Per quel che riguarda le plusvalenze, il trasferimento del patrimonio della società scissa alle società
beneficiarie avviene senza corrispettivo; non vi sono, pertanto, i presupposti per la tassabilità, a carico della
società scissa, delle plusvalenze latenti nei beni trasferiti.
Possono darsi, anche a seguito della scissione, avanzi e disavanzi sia da concambio che da annullamento.
Anche per le differenze di scissione il principio è quello della neutralità: avanzi e disavanzi riflettono, qui,
fenomeni analoghi a quelli visti in materia di fusione con concambio e senza concambio.
Anche alle società beneficiarie è consentito optare per l’affrancamento dei valori o maggiori valori.

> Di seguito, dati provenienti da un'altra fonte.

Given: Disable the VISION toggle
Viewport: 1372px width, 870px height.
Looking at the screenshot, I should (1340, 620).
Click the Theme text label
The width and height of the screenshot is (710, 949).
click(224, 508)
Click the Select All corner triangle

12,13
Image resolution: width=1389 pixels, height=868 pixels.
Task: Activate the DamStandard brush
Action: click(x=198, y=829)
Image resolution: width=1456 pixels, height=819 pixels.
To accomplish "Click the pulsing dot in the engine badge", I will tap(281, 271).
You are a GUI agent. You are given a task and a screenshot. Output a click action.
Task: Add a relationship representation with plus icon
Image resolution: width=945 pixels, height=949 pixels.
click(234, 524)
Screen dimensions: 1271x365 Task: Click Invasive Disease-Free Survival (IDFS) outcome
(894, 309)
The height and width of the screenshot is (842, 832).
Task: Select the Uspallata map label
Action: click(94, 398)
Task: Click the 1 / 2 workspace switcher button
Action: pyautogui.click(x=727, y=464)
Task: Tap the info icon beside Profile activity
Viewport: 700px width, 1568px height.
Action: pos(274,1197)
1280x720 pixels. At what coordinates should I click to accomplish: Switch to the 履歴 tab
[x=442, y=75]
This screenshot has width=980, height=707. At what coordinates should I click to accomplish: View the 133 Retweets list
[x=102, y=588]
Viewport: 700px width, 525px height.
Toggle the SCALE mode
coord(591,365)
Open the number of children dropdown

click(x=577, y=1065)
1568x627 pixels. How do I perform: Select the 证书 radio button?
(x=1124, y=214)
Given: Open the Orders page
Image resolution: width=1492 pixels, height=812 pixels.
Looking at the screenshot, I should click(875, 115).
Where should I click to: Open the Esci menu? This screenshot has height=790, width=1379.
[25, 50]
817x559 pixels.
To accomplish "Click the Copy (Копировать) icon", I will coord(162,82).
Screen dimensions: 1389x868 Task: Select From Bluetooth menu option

7.La liquidazione ordinaria delle società


Quando una società viene messa in liquidazione, si rende necessario separare fiscalmente la gestione
ordinaria dalla liquidazione. Per tale motivo, l’intervallo temporale che va dall’inizio del periodo d’imposta
alla messa in liquidazione costituisce autonomo periodo d’imposta.
Con riguardo alla liquidazione degli imprenditori individuali e delle società di persone, vanno distinte tre
ipotesi:
- se la liquidazione non va oltre il periodo d’imposta in cui inizia, si avrà un bilancio finale di liquidazione, in
base al quale sarà determinato il reddito;
- quando la liquidazione si protrae oltre e dura più di tre esercizi, il periodo della liquidazione costituisce
periodo d’imposta unico;
- se la liquidazione dura più di tre esercizi successivi, i risultati dei singoli esercizi intermedi assumono
carattere di definitività.
Per le società soggette ad Ires, se la liquidazione si protrae oltre l’esercizio in cui ha avuto inizio, il reddito
relativo alla residua frazione di tale esercizio e ciascun successivo esercizio intermedio è determinato in via
provvisoria in base al rispettivo bilancio, liquidando la relativa imposta.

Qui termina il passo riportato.